When you see an object through your eyes, rays emerging radially from the object are focused. The location of the object that you focus to is where these rays appear to diverge from. Your eye doesn't care where the object actually is.
When you wear normal glasses, the glasses themselves are a 'screen'. The main point here is, the rays are appearing to diverge from someplace else. This someplace else is neither the original position, nor right in front of your eyes, rather it is somewhere in between(thats what glasses are meant to do)
So now, all we have to do to make strain-free supergoggles is to orient the screen elements in such a way that they appear to diverge from somewhere. This can be achieved by actually tilting the pixels, or by coating the screen with a thin refractive layer which acts as a lens on short distances..
Now the above solution is partially wrong, as we have TWO eyes, and our ability to judge apprent depth comes from the diverding rays which hit our eyes in slightly shifyed position. Thats how 3d glasses work, they fool your eyes into seeing a shifted pair of images.
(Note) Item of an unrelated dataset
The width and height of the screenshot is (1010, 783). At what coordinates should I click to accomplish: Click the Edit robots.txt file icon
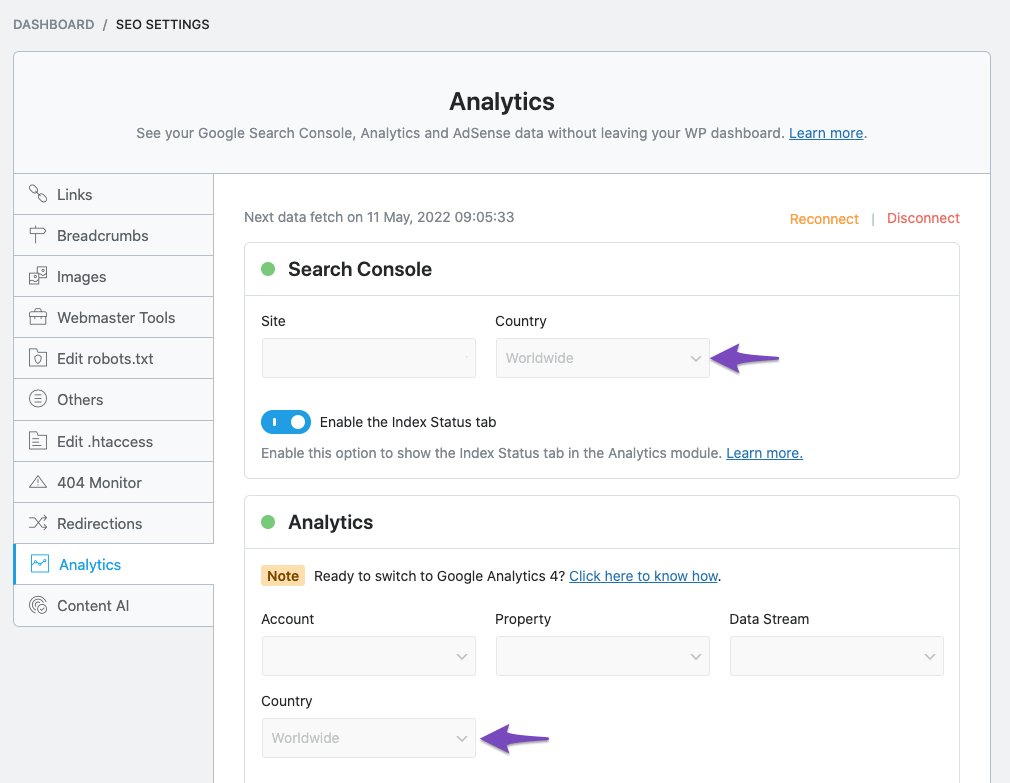(38, 358)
With this in hand, the solution becomes simple. Calibrate the screens so that one of them shows a shifted image. We will still have to do a bit of the pixel reorientation as above, but not that much, as you have already fooled your brain on the ficussing distance, now you just need to tweak it so that it actually focuses at that distance.
One more thing to keep in mind is the intensity of light. It must be kept low to avoid strain as well as to make the distance realistic.
EDIT: In this entire discussion, I have assumed the pixel elements to radiate light in one direction (they don't). This will make the "tilt the pixel elements" approach not work. The "thin refractive layer" should still work.